The event was actually a very friendly open culture of knowledge sharing and interpersonal networking. I never heard Hadoop mentioned, but I did hear plenty of conversations on today’s best practices for protecting web apps. I’m happy to say I spoke with many interesting and approachable people and made several new professional connections.

Neil Matatall, the event coordinator and humble Twitter employee, took an impromptu survey of the attendee’s backgrounds during the opening comments. I was surprised to see that about half of the attendees were developers and the other half were pure Information Security professionals. Awesome!

ZAP’ing Bugs
OWASP ZAP logo
One of the talks that connected with me the most was the name-fellow presentation shared with this article. Ben Walther, from Appropriate Control, provided a very engaging introduction to OWASP’s ZAP project. Briefly, ZAP (acronym for Zed Attack Proxy) is a project backed by many Mozilla developers with 30 contributors, many evangelists across the planet and supports 20 different languages, sadly none of them are Klingon.

One of the objectives of ZAP is to enable anyone with a rudimentary knowledge of how websites are structured to validate their web app’s security with a very intuitive penetration testing tool.

Features such an intercepting proxy, a spider, an active scanner, forceful browsing, a fuzzer, and break points for debugging and testing cookie injections are just the beginning. There is so much that OWASP ZAP can do to easily help find weaknesses in a web app that it earned the ToolsWatch.org’s best security tool for 2013 award #1 ranking.

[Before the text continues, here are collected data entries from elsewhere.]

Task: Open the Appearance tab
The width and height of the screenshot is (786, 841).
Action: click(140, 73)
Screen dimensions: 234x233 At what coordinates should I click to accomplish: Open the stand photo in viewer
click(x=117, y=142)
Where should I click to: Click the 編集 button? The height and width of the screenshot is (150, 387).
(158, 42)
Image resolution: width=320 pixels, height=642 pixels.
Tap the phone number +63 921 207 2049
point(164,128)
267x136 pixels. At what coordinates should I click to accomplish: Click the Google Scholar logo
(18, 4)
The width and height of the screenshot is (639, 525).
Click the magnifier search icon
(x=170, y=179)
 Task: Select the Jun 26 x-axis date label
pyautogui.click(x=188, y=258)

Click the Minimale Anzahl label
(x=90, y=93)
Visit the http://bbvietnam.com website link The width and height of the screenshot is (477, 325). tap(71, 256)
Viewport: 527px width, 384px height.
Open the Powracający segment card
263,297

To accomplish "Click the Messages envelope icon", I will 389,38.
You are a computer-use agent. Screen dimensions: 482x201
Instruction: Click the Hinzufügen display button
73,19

ZAP includes a ‘Plug-n-Hack’ feature for Firefox 24 to configure proxying of your browser HTTP/S traffic through ZAP.

Ben Walther provided a mostly hands-on demonstration of the features mentioned above for folks interested in getting started with using ZAP. Walther was followed by Aaron Guzman, from Fonality, Inc. and a ZAP evangelist, who went deeper into the tool’s ability to use scripts, as well as, some other features.

If bacon didn’t already exist, ZAP could be served with a side of eggs.

Cost of doing nothing
cost of compliance
Assuming a vulnerability has been discovered on your web app and nothing is done to protect the information behind the web front-end. The penalties for failure to comply with PCI DSS requirements can quickly become greater than the cost to address the issues. Fines begin at $10,000 and can quickly grow based on the number of records compromised per incident.

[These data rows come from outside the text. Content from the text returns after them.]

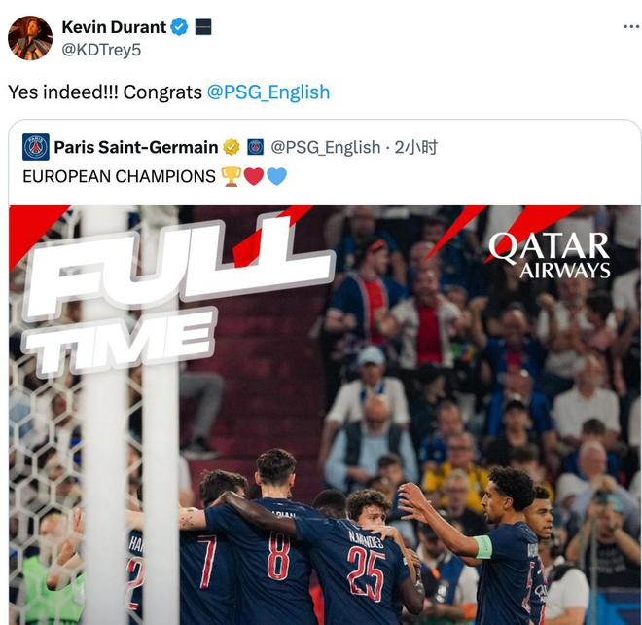Click the blue heart emoji
Image resolution: width=642 pixels, height=625 pixels.
click(x=277, y=176)
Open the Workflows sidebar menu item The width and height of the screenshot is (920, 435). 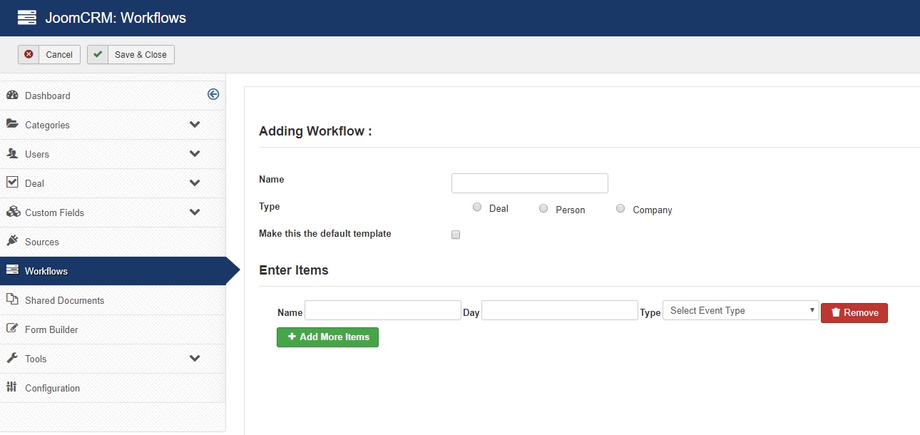(46, 271)
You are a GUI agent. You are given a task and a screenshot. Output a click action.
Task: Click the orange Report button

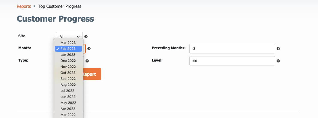[92, 74]

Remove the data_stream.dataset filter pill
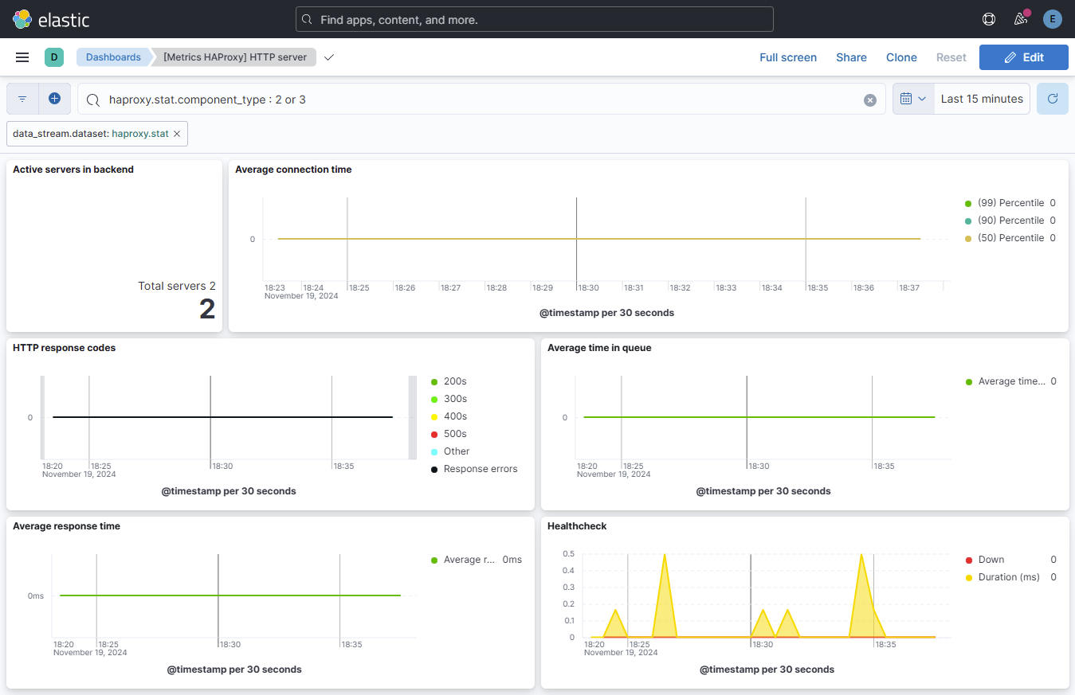click(177, 134)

The cost of a security breach will include consultants providing the required forensic investigation (DFIR), remedy to victims of fraudulent purchases, and privacy notification discloser to affected customers. The potential to have credit card processing privileges revoke is a reality.

Choices to remediate come down to deciding if you want to build or buy. The argument of build versus buy has many valid points for each side. If it’s your core business to find and fix software defects in web apps then the buy argument is senseless. For everyone else it’s really a no brainer. Ask yourself, should your developer spend time implementing query parameterization to prevent SQL injection when your site is also vulnerable to Cross-Site Request Forgery (CSRF) or save a copious amount of time for features and implement a Web Application Firewall (WAF)?

Wrap up
working together
Perhaps I’m a dreamer but it feels like the builders and the people telling them they are doing it wrong are working closer together at events such as OWASP AppSec California. In addition to the OWASP ZAP talk, there were many other outstanding presentations. Unfortunately, it was not humanly possible to attend them all, but fortunately for everyone they were recorded. Huzzah to Neil and friends!

If you do implement a Barracuda WAF to protect your web app, enable Adaptive Profiling for a couple days while having the ZAP spider feature crawl every inch of your application. This will help shake out any false positives and keep the augmented security from depreciating your customer’s experience.

Final note: I searched and found only one individual wearing Google Glass. I was hoping to see more people with a computer on their face.